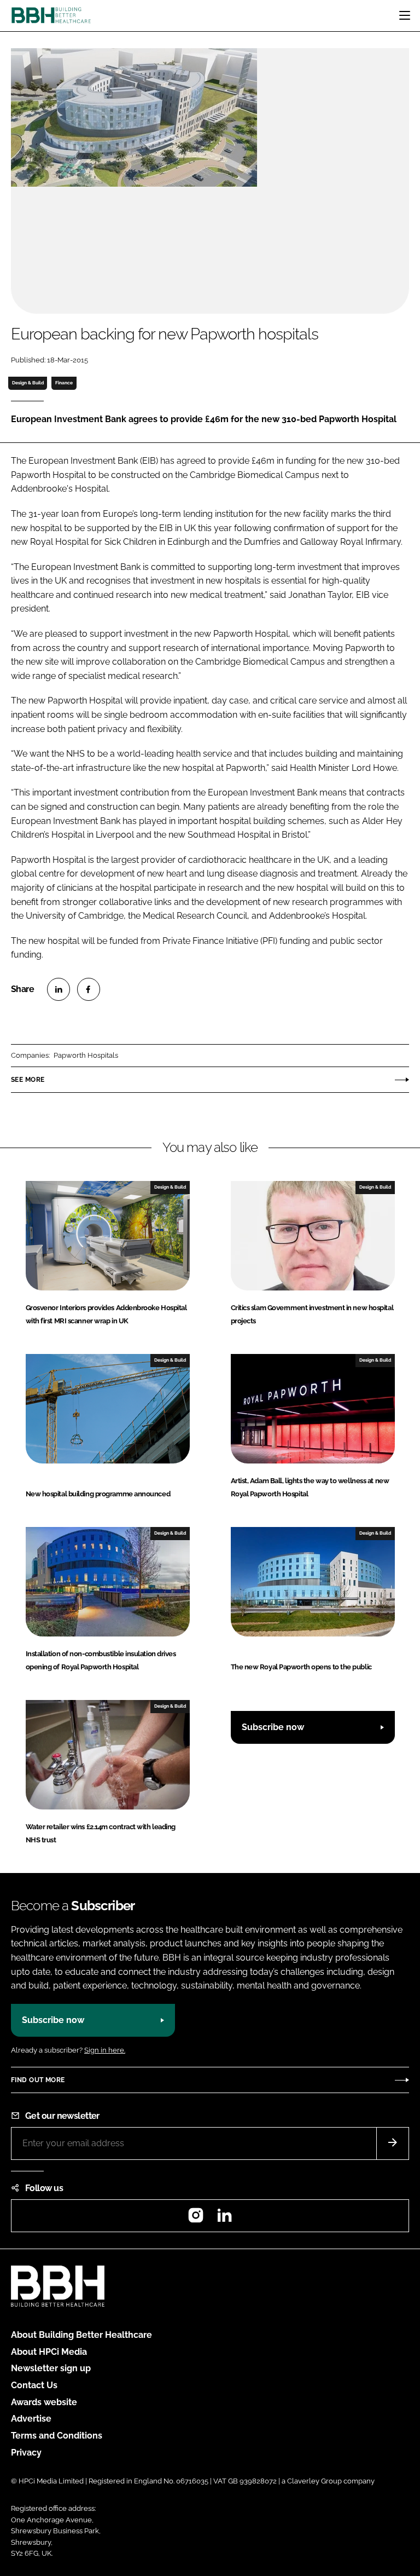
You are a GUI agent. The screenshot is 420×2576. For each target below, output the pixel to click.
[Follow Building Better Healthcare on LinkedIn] (224, 2219)
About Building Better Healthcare (81, 2335)
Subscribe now (273, 1727)
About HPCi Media (49, 2352)
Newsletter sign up (51, 2368)
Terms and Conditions (56, 2435)
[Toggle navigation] (404, 15)
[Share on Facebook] (88, 989)
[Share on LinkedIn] (58, 989)
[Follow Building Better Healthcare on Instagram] (196, 2219)
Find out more (38, 2080)
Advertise (31, 2418)
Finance (64, 382)
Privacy (26, 2452)
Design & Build (28, 382)
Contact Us (34, 2385)
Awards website (44, 2402)
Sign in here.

---+---

■ Task brief: For this listing, copy out every line that includes the word "About".

■ Exercise answer:
About Building Better Healthcare (81, 2335)
About HPCi Media (49, 2352)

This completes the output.